I had been confronted with many deeply fragmented personalities, ranging from overt narcissism to psychopathy and possessions by low frequency or dark realm energies. At the end of my twenties, I was at a crossroads in my life, with 3 major painful initiations adding up to each other. My answer was to surrender with humility to dive into my spirit’s journey. I made an internal call for answers, to access a wider understanding and to be able to experience something that was until now, out of my reach. I was ready to do the necessary homeworks. I started to reject all parts, one after the other, of the illusory social conditioning. My spiritual immune system was waking up full speed.

These major steps, linked to a deeper esoteric quest, was the start of a process of reactivation and remembrance. I was starting to remember who I really was and to trust my own perceptions: I could perceive when people were lying to themselves and lying to me, most of the times while not being aware and conscious of it. Most of them though were unwilling to be accountable for the ways they were negatively used in my life or used as minor or major handlers. I was skilled at sensing the frequency of distorsion and mind control, recognizing the vibration of it, within people, places, crowd events and collective manifestations, including so-called conscious events or different modalities of therapeutic work. This process came with unavoidable transformations on all levels of my existence here. The system itself was trying to put me back in line, trying to discourage me with different tactics that I was becoming skilled at identifying, faster and faster. Around me, others were not seeing through the different layers of reality that were now starting to be blatantly evident to my perceptions. Some of these others were not inhabited by the sacred sparkle that was guiding me all along but many were, which was making them much more powerful handlers and distractors.

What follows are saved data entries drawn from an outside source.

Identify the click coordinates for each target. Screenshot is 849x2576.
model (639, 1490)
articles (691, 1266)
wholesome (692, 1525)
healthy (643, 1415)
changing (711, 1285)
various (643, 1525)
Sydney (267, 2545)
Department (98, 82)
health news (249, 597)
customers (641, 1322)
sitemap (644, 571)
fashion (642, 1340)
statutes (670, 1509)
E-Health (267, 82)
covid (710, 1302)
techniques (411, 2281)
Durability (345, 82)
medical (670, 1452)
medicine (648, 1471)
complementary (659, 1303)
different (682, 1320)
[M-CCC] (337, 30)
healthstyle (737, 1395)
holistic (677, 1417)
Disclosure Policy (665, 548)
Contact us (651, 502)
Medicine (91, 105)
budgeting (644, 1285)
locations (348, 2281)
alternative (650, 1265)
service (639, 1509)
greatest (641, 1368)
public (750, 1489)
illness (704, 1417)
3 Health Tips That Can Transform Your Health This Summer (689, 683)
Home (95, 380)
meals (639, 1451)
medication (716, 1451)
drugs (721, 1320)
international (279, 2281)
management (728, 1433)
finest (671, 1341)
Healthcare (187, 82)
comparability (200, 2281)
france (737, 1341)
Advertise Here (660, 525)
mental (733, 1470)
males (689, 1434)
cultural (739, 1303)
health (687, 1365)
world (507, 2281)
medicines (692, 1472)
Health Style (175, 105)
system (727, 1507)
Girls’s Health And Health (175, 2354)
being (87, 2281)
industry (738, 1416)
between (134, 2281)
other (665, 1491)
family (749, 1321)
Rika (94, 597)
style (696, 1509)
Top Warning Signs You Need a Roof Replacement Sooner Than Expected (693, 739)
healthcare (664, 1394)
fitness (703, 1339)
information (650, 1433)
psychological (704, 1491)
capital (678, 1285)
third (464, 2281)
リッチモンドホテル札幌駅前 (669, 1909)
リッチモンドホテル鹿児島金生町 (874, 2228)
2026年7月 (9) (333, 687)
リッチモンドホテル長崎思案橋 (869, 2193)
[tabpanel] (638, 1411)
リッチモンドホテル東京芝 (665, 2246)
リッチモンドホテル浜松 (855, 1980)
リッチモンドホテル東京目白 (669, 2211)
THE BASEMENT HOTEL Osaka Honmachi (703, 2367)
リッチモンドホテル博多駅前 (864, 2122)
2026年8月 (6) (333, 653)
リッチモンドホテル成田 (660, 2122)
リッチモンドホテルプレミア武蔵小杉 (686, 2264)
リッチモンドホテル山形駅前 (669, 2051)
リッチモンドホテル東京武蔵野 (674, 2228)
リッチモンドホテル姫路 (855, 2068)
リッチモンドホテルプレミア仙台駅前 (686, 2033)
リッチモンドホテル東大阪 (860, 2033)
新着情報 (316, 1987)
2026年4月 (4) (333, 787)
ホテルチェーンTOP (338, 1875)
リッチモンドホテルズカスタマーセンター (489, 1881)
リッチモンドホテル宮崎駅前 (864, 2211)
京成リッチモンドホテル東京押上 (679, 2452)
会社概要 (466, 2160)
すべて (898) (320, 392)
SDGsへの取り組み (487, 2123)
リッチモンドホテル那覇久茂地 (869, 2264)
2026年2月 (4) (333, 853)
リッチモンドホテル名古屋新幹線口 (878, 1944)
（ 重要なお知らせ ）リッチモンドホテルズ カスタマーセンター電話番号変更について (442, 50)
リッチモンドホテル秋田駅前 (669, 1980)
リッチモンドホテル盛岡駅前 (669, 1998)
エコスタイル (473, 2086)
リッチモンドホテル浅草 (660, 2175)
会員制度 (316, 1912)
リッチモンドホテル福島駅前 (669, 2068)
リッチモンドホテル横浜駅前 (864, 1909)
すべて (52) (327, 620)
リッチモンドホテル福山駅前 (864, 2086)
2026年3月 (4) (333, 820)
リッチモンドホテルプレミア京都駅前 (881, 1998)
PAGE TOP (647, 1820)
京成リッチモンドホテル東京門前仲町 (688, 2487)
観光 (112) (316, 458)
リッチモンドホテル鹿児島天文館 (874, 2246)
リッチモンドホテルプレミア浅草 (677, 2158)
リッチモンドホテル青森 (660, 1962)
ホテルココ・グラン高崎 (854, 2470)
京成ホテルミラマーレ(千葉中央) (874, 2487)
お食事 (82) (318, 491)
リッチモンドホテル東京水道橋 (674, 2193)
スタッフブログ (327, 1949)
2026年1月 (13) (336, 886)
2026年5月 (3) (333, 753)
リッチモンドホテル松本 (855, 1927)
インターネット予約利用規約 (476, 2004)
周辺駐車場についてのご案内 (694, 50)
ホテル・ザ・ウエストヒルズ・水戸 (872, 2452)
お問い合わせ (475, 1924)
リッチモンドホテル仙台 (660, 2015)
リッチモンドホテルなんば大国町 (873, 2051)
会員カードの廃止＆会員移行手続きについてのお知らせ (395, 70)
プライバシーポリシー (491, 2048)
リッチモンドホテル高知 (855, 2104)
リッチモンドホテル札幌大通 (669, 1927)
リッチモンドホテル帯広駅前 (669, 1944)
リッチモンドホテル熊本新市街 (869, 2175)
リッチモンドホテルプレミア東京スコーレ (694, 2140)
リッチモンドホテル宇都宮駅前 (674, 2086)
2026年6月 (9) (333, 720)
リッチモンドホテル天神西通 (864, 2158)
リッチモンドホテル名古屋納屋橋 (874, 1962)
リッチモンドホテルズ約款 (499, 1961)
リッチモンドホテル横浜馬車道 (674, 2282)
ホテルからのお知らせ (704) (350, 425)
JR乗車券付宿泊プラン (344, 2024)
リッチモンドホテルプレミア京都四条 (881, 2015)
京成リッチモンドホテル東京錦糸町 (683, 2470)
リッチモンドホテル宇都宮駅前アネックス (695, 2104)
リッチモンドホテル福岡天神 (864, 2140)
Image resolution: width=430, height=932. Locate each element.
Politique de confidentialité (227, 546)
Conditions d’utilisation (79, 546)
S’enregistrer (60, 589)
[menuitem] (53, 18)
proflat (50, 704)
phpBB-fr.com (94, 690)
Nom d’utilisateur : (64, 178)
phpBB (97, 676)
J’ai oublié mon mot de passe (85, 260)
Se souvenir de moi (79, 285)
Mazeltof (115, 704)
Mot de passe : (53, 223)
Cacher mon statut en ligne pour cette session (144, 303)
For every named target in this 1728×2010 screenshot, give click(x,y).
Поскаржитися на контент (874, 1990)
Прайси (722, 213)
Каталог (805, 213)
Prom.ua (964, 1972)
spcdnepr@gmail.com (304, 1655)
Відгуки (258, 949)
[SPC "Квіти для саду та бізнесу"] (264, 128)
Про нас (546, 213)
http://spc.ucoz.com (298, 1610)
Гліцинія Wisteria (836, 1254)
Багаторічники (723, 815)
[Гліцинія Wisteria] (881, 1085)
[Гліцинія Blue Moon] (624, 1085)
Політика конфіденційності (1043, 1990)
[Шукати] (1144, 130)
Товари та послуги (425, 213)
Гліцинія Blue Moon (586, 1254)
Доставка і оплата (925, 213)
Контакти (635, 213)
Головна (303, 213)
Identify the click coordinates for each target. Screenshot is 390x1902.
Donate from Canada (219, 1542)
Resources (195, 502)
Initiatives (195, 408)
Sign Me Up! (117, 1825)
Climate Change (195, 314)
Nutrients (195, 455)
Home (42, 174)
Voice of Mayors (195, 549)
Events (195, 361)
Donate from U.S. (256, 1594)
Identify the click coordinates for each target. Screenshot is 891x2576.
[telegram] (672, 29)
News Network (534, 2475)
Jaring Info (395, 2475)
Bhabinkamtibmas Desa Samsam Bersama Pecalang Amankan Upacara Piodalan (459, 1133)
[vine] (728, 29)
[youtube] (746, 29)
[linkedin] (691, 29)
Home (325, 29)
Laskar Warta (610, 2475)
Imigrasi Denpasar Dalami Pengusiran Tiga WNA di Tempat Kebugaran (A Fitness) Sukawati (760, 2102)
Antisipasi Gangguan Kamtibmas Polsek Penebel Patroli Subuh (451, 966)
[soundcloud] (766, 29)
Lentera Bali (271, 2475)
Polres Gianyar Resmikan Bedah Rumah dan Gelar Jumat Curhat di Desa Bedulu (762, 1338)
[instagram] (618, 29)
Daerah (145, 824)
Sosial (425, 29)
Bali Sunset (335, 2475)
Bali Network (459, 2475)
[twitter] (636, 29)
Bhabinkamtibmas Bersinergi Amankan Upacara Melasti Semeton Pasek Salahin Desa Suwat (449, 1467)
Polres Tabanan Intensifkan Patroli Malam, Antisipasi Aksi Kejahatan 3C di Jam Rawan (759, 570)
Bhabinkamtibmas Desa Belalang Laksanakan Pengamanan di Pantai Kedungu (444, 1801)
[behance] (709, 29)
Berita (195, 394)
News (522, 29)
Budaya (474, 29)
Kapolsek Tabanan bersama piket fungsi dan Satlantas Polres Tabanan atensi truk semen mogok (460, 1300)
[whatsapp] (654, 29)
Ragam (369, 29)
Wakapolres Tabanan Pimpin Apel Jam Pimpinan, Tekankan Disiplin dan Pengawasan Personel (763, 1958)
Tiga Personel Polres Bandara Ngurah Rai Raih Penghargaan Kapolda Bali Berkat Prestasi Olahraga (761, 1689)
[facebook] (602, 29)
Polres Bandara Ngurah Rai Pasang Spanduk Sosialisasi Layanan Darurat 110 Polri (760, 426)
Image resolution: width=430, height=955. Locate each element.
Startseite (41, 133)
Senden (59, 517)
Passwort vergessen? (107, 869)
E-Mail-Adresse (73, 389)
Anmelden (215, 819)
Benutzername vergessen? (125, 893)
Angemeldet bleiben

I kept on looking within where the knowledge was waiting to be unlocked. From there, I have looked into deprogramming the direct consequences of mk ultra programming and conditioning. The recent years, my work has been about sharing more about the subtle aspects of how the hooks are placed into the psyche and nervous system of each original spark here. At first, my path took on the detour of the new age and I had to deprogram a lot from these inverted and incomplete false-light teachings. In front of the realization of the acidity within my body, it became necessary to take better care of my vessel and my nervous and endocrine systems through cellular detoxification, the mucus-free healing system and long periods of fruit liquid and dry fasting. My deep longing for the truth above all led me to bigger fringe topics. Our conscious or unconscious consents and omissions are so very important to address here. The work I am sharing here is in line with my own deprogramming journey. You can trace the progresses in the signatures and codes I am able to sign my material with as the years go by. Adapting to this realm as a young child, I made distorted interpretations in order to survive. I am working on these to reclaim my freedom and I am documenting the journey as it goes. This platform is a chance for me to reach other Original Spark of Creation as I accepted to come through the harshness of this experience as an act of Love from the Beyond, a love and kindness of an incredible force that the programs and the extreme engineering here always try to corrupt. My very mission is to have a certain form of positive impact onto the collective timelines and onto the personal timelines of a handful of selected beings. This is the most precious heritage I’d like to leave after my time here is over. My work is devoted to speed up the deprogramming process of already quite advanced spirits, and to keep on encouraging them to break free from hypnotic programs and spells, one after the other. I am also here to create harmony and magical community happenings that activate remembrance. There is a lot of work to keep on putting out and we’ve all got a lot of work to do in this crazy game realm. Welcome to my pages and thank you for being here.